• [Exercise description]: Your answer should be the exact lines of the records, starting with the one containing "This screenshot has width=690, height=387." and running to the end.

(Dataset entries begins)

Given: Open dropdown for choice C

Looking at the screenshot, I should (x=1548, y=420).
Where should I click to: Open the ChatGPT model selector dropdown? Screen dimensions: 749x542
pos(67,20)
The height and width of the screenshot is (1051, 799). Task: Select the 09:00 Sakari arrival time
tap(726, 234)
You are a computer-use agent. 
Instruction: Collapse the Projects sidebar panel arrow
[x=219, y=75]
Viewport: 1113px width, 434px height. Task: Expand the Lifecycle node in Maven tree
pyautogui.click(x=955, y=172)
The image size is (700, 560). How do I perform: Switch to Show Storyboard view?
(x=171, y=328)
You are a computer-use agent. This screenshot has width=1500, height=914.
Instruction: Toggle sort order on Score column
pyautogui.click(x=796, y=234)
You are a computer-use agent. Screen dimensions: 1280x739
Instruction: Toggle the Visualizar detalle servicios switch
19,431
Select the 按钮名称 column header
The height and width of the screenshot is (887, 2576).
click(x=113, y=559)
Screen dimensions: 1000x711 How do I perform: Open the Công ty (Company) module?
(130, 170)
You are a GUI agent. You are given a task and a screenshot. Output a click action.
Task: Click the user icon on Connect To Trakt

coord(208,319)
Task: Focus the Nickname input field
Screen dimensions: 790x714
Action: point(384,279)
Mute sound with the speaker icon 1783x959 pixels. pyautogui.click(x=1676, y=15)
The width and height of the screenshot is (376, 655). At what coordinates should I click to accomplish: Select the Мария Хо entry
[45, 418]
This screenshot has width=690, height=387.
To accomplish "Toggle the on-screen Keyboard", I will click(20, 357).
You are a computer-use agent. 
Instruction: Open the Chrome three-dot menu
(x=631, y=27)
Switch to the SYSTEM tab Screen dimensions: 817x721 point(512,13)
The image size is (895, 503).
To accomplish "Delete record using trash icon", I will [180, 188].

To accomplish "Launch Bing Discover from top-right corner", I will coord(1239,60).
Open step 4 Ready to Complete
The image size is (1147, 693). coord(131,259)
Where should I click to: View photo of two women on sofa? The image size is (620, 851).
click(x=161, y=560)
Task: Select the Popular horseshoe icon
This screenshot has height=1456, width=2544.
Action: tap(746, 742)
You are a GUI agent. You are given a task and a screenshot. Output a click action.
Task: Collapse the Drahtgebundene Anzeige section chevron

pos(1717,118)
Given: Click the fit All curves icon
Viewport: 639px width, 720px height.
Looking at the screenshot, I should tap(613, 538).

(Dataset entries ends)

• [Written response]:
This screenshot has width=690, height=387.
To accomplish "Toggle the on-screen Keyboard", I will click(20, 357).
You are a computer-use agent. 
Instruction: Open the Chrome three-dot menu
(x=631, y=27)
Switch to the SYSTEM tab Screen dimensions: 817x721 point(512,13)
The image size is (895, 503).
To accomplish "Delete record using trash icon", I will [180, 188].

To accomplish "Launch Bing Discover from top-right corner", I will coord(1239,60).
Open step 4 Ready to Complete
The image size is (1147, 693). coord(131,259)
Where should I click to: View photo of two women on sofa? The image size is (620, 851).
click(x=161, y=560)
Task: Select the Popular horseshoe icon
This screenshot has height=1456, width=2544.
Action: tap(746, 742)
You are a GUI agent. You are given a task and a screenshot. Output a click action.
Task: Collapse the Drahtgebundene Anzeige section chevron

pos(1717,118)
Given: Click the fit All curves icon
Viewport: 639px width, 720px height.
Looking at the screenshot, I should tap(613, 538).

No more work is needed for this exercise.